Aust New Zealand Health Policy ; 5: 13, 2008 Jun 05.
Artigo em Inglês | MEDLINE | ID: mdl-18534001

RESUMO

As obesity prevention becomes an increasing health priority in many countries, including Australia and New Zealand, the challenge that governments are now facing is how to adopt a systematic policy approach to increase healthy eating and regular physical activity. This article sets out a structure for systematically identifying areas for obesity prevention policy action across the food system and full range of physical activity environments. Areas amenable to policy intervention can be systematically identified by considering policy opportunities for each level of governance (local, state, national, international and organisational) in each sector of the food system (primary production, food processing, distribution, marketing, retail, catering and food service) and each sector that influences physical activity environments (infrastructure and planning, education, employment, transport, sport and recreation).
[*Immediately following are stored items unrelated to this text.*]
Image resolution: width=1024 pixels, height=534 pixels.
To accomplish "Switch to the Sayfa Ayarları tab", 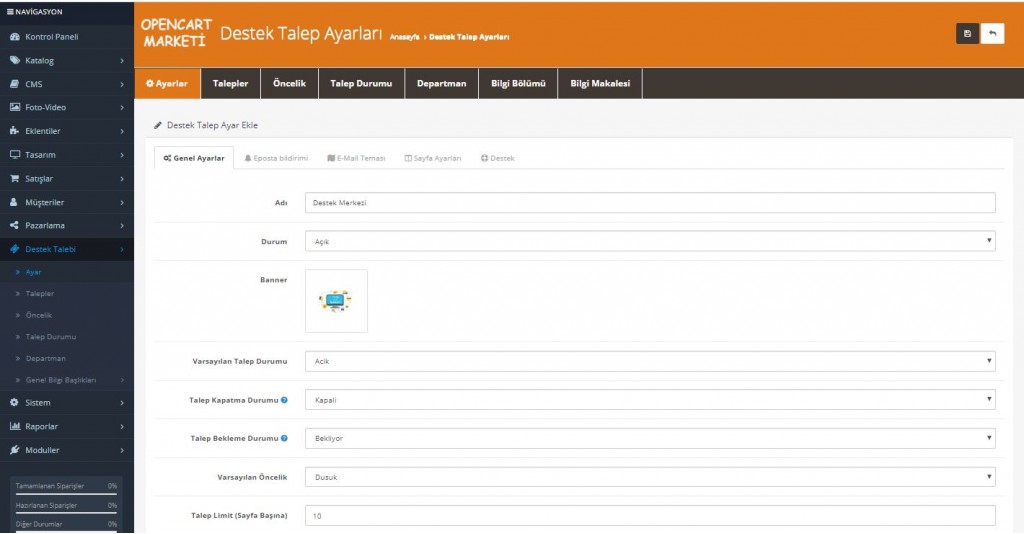I will tap(432, 158).
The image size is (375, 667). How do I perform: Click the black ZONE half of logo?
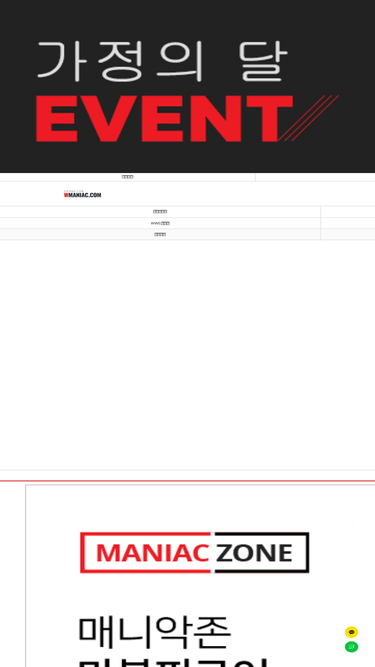261,553
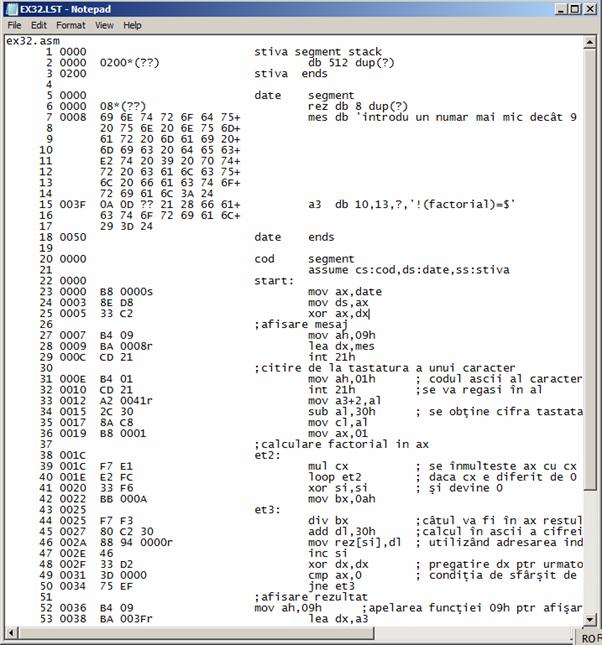Image resolution: width=602 pixels, height=645 pixels.
Task: Click the vertical scrollbar up arrow
Action: (x=589, y=41)
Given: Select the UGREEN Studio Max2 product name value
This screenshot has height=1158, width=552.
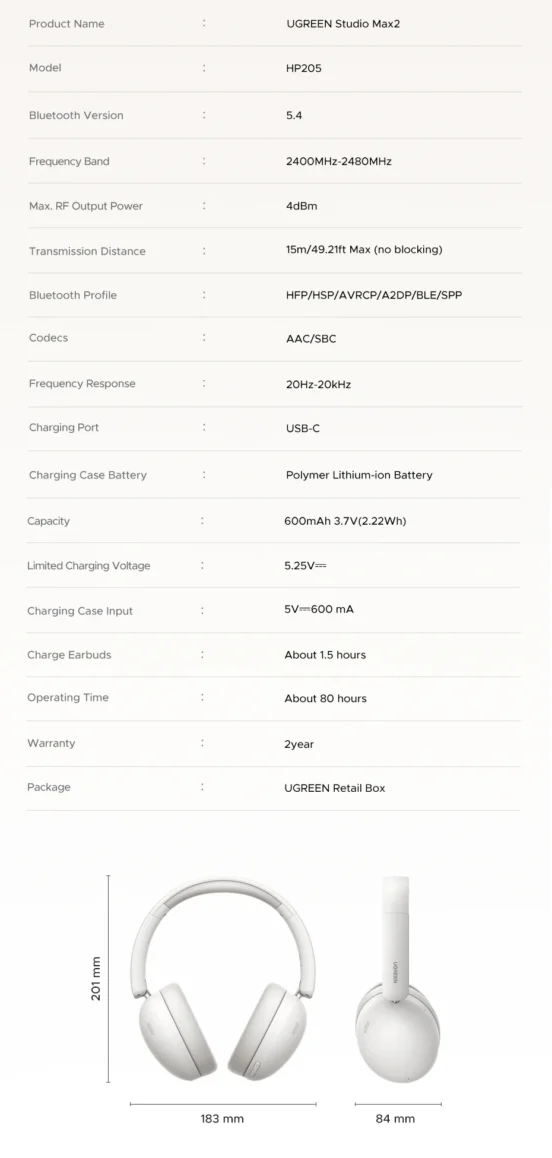Looking at the screenshot, I should tap(343, 24).
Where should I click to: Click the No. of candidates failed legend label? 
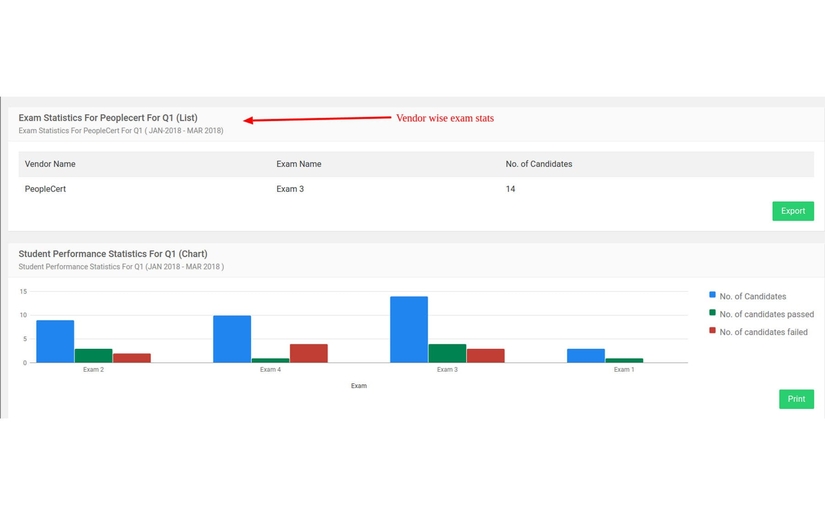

Analysis grids are used to illustrate, in a structured fashion, the broad array of areas amenable to legal and regulatory intervention across all levels of governance and all relevant sectors. In the Australian context, potential regulatory policy intervention areas are widespread throughout the food system, e.g., land-use zoning (primary production within local government), food safety (food processing within state government), food labelling (retail within national government). Policy areas for influencing physical activity are predominantly local and state government responsibilities including, for example, walking and cycling environments (infrastructure and planning sector) and physical activity education in schools (education sector). The analysis structure presented in this article provides a tool to systematically identify policy gaps, barriers and opportunities for obesity prevention, as part of the process of developing and implementing a comprehensive obesity prevention strategy. It also serves to highlight the need for a coordinated approach to policy development and implementation across all levels of government in order to ensure complementary policy action.